## DATA RECORDS
Start of Block
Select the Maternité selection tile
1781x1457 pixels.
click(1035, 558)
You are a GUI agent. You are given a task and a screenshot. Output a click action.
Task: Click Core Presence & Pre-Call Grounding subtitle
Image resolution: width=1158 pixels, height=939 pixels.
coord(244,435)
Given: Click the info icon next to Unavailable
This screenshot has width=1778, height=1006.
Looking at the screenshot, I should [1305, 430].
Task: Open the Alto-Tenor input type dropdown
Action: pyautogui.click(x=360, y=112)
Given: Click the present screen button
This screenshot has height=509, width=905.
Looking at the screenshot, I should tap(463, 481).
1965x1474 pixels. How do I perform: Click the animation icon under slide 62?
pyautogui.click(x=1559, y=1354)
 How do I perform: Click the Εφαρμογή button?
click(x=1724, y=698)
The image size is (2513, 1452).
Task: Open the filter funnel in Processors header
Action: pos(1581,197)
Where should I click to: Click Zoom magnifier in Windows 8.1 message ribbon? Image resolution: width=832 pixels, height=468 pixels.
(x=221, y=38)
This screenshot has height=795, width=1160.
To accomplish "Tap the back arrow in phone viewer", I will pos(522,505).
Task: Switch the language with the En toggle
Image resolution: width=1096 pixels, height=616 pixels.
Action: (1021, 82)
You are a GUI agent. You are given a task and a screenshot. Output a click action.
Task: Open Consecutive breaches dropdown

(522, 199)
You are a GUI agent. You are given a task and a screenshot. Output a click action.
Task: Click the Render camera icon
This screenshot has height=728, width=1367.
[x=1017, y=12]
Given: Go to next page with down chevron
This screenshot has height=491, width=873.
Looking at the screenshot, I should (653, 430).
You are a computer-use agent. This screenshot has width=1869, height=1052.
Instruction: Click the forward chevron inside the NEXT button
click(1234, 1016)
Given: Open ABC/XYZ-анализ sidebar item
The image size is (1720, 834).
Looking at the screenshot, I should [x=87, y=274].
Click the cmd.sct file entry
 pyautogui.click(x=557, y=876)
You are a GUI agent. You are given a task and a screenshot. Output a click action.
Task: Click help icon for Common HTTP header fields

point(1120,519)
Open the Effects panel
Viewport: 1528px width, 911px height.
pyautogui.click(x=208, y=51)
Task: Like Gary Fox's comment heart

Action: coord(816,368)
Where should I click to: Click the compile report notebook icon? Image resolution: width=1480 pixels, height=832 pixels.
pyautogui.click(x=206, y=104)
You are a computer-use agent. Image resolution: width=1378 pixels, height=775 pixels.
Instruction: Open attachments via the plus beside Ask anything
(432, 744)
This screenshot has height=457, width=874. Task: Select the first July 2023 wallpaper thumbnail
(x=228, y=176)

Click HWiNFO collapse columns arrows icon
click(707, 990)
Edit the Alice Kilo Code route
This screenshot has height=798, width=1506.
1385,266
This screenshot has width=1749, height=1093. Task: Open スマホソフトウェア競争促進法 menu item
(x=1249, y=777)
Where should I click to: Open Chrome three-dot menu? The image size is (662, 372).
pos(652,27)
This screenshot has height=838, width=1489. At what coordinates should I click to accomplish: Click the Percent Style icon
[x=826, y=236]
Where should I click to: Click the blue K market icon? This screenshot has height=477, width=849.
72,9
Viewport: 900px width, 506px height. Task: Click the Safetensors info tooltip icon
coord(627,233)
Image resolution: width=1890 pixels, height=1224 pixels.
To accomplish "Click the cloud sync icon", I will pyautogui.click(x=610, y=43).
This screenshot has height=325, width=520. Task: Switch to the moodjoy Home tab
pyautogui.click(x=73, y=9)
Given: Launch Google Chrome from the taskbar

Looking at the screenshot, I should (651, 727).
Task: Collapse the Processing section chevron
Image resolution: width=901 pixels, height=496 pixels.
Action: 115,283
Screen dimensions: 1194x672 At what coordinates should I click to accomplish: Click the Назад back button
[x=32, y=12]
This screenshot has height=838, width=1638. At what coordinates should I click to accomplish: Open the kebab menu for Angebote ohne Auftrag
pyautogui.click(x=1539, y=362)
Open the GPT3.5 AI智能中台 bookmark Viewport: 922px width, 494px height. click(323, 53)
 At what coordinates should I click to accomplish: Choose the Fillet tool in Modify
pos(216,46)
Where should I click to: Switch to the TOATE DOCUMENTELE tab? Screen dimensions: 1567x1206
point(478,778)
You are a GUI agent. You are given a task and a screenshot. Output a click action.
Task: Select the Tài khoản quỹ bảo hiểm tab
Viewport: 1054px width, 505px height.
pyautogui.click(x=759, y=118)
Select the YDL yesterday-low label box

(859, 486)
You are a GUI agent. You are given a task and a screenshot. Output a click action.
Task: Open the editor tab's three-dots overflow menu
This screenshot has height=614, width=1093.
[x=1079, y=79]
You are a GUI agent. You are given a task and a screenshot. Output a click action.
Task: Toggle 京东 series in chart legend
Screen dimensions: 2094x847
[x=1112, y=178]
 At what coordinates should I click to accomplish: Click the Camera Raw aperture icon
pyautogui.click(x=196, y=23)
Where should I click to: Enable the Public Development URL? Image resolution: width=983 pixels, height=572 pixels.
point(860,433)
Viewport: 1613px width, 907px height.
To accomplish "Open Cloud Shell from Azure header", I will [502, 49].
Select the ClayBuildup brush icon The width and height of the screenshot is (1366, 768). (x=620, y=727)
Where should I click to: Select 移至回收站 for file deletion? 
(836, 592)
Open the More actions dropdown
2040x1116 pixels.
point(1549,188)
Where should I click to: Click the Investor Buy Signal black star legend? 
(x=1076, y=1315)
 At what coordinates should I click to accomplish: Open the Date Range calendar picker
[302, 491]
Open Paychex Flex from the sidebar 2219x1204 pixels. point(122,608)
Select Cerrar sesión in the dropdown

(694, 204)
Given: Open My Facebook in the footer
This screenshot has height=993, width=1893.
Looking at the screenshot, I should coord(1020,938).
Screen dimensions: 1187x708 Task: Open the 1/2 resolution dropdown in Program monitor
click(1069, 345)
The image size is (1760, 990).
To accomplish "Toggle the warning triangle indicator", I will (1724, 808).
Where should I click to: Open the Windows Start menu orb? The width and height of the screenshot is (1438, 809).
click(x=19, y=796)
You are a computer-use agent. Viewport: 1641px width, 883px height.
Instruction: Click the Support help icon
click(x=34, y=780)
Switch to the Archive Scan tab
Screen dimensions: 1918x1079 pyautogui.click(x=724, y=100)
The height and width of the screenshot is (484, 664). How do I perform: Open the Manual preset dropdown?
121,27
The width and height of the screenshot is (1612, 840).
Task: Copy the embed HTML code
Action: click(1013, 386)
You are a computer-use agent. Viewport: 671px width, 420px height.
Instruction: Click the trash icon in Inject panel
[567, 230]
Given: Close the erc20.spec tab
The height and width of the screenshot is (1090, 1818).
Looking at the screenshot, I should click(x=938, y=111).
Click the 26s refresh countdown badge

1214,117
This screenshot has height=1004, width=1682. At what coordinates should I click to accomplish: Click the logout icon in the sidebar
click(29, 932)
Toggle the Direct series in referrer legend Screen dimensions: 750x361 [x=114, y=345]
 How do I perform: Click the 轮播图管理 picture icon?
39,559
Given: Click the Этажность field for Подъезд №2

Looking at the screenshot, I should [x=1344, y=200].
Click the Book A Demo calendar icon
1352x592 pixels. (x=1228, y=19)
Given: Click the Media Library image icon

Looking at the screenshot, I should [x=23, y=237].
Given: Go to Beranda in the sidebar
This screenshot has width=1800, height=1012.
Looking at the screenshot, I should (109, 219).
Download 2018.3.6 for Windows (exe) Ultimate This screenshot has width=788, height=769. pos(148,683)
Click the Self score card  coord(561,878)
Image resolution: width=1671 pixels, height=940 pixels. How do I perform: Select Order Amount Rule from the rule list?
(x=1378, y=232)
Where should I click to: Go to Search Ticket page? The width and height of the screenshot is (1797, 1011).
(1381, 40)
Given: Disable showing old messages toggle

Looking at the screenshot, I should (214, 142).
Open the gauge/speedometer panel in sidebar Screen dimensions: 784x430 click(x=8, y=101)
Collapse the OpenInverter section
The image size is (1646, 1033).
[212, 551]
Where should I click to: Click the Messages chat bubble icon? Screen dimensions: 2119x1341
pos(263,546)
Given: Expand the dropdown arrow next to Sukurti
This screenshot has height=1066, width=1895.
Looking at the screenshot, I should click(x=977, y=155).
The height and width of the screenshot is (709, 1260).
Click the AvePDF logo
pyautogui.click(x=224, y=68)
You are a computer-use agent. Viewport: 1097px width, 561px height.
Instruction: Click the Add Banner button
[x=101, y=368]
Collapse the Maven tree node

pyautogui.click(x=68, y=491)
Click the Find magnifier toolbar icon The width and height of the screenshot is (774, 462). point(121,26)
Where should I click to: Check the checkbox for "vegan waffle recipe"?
End of Block
Reproduce each line of the records in which the string "will" appears.

To accomplish "Tap the back arrow in phone viewer", I will pos(522,505).
To accomplish "Click the cloud sync icon", I will pyautogui.click(x=610, y=43).
To accomplish "Open Cloud Shell from Azure header", I will [502, 49].
To accomplish "Toggle the warning triangle indicator", I will (1724, 808).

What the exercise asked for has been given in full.